从“5000个名字”说起
在UCCA的展览“戴汉志:5000个名字”中,有两双眼睛为我们指路,戴汉志和策展人玛丽安娜·布劳沃。在事实和“被梳理的历史”之间,是理性与经验支撑的个人意识,当事实以论据存在于历史的判断中时,追问也会自然地伴随在阅读中。比如在展览里,那些在今天如此重要的艺术家和作品,与戴汉志有过怎样的关系?除了戴汉志,还有谁一同推动了这些艺术家的发展?二十世纪90年代的中国当代艺术,到底有着怎样的变化和格局?
戴汉志,人们亲切地称他为老汉斯。在1987年至1989年,他结识了丁乙、吴山专、张培力、耿建翌、颜磊等前卫艺术家,并与他们成为终身的好友。期间,他开始整理和翻译艺术家的文本与项目,例如“池社”的出版物、张培力的《艺术计划第2号》以及李小山的文章《当代中国画之我见》。
1989年,他前往北京参观“89现代艺术大展”,并拜访了栗宪庭。四年后,汉斯策划了德国柏林世界文化宫的 “中国前卫艺术展”,同年,栗宪庭与张颂仁共同策划的“后89中国现代艺术展”在香港开幕。当时,由于多位参展艺术家同时出现在这两个展览上,汉斯和栗宪庭不得不一同前往艺术家的工作室商量作品的分配——虽然你能明确地嗅出些竞争的味道,但想象那场景依然令人动容。

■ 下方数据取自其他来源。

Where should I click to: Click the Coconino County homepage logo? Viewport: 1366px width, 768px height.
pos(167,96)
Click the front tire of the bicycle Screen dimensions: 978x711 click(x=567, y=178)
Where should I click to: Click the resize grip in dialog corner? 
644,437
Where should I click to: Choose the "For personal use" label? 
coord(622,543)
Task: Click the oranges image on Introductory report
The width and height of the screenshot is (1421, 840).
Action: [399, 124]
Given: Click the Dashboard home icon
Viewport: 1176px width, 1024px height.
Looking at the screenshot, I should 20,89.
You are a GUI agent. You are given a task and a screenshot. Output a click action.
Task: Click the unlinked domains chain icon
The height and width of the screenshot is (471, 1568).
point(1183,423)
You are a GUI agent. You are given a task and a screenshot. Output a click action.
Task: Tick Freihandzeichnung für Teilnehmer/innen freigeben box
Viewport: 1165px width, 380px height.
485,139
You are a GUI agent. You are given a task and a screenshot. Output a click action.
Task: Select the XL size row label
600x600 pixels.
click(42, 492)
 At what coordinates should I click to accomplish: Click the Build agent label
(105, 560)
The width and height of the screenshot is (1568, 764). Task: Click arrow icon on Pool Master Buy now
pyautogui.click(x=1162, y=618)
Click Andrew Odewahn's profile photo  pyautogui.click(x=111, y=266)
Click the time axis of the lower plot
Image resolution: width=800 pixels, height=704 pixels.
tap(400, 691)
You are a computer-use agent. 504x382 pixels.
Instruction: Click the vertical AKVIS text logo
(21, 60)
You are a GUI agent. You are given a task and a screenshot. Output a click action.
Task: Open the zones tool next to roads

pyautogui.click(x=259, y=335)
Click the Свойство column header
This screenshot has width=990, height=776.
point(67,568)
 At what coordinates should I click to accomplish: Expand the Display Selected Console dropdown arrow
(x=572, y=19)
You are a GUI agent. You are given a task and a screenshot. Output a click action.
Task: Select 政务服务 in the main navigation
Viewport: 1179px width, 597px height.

柏林世界文化宫的“中国前卫艺术展”被认为是在欧洲举办的第一个大型、综合性的中国当代艺术展。由于在柏林的成功,“中国前卫艺术展”又前往荷兰、英国和丹麦等地巡展,艺术家们也得益于场地的变换而生发出不同的方案和作品。
展览带来的机会不只是艺术家们的,还有戴汉志的事业。一方面他以客观的视角收集并整理中国艺术的文献,一方面则以策展的方式继续推进当代艺术的发展。柏林中国前卫艺术大展赢得的声誉,给戴汉志带来更多策展机会与合作伙伴,于是在1994年,他创办了新阿姆斯特丹艺术咨询公司(NAAC),将办公地点设定在当时北京翰墨艺术中心的一间废弃厂房,以更加正规的形式组织展览、申请项目。
1994年到1996年期间,NAAC策划了许多展览,例如赵半狄的个展“月光号”,张海儿的摄影展以及丁乙在上海美术馆的第一个个展等。而被人乐道的还有1996年NAAC在中央美术学院画廊的东展厅做的六个展览,其中包括王兴伟、周铁海的第一次个展,以及李永斌的录像展。那个漏雨且狭窄的过道(美院画廊东展厅)承载了戴汉志拥有一个艺术机构的愿望,但半年之后就因故关闭了。
1999年,傅朗克、艾未未与戴汉志一同创建了艺术文件仓库(CAAW),郑国谷、王兴伟、王音、段建宇等艺术家都与之有过密切的往来,这是当时国内少有的推动实验性艺术的机构,它历经3年完成了自己的使命,在中国当代艺术的市场迎来真正的繁荣之前,以戴汉志的去世划上了句号。